=== Begin Enclosure ===

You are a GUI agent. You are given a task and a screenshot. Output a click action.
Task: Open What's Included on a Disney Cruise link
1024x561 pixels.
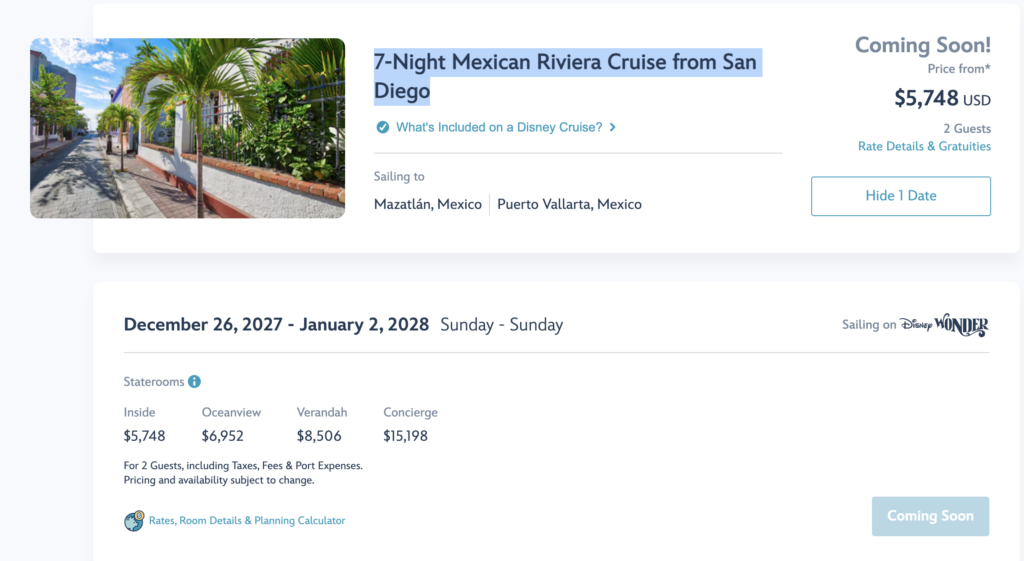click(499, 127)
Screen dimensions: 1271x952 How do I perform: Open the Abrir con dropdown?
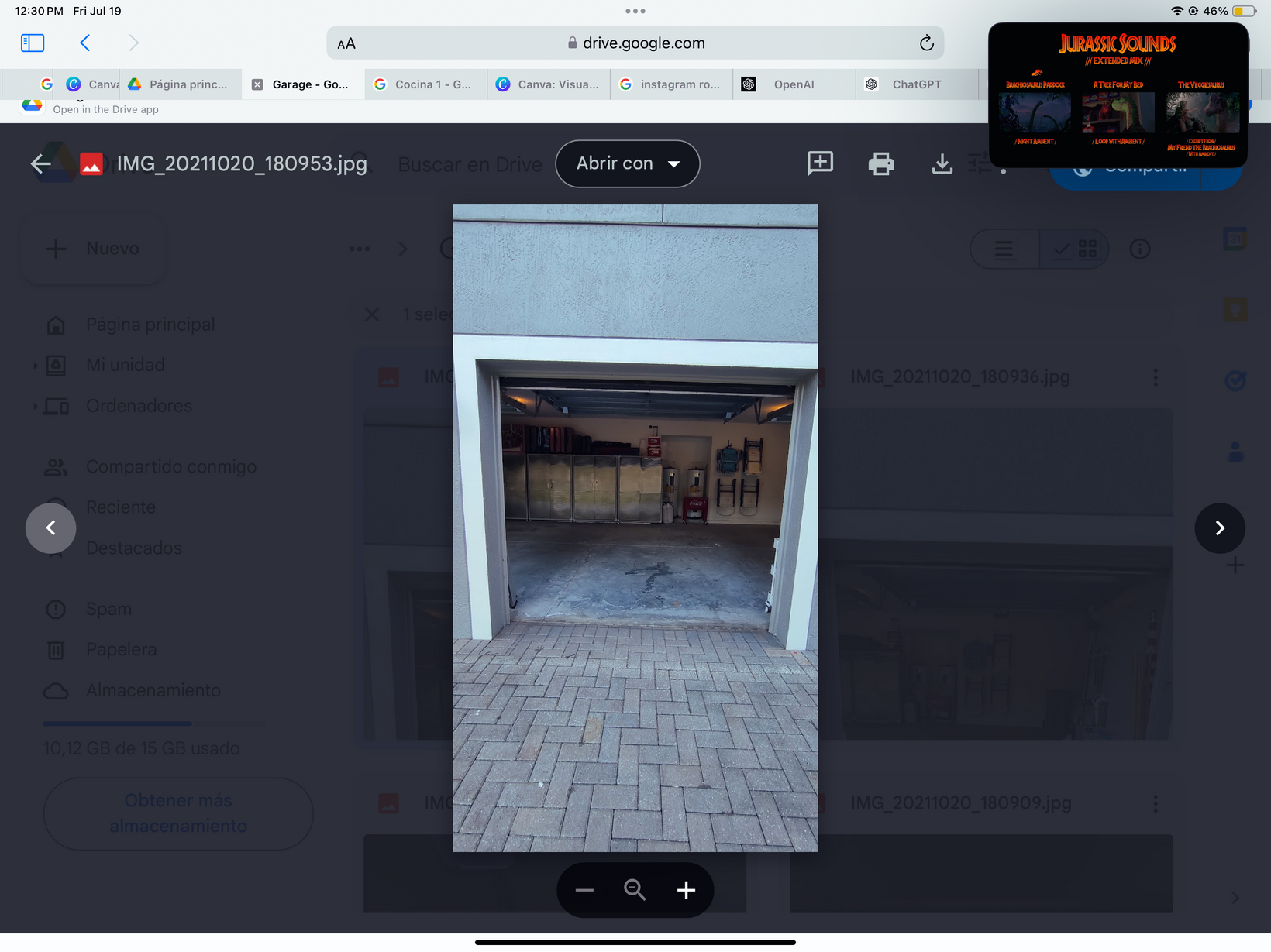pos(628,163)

=== End Enclosure ===

### WORK TO BE COMPLETED
Repeat the material exactly. Any picture in it should be dropped.

### RESULT BELOW
You are a GUI agent. You are given a task and a screenshot. Output a click action.
Task: Open What's Included on a Disney Cruise link
1024x561 pixels.
click(499, 127)
Screen dimensions: 1271x952 How do I perform: Open the Abrir con dropdown?
pos(628,163)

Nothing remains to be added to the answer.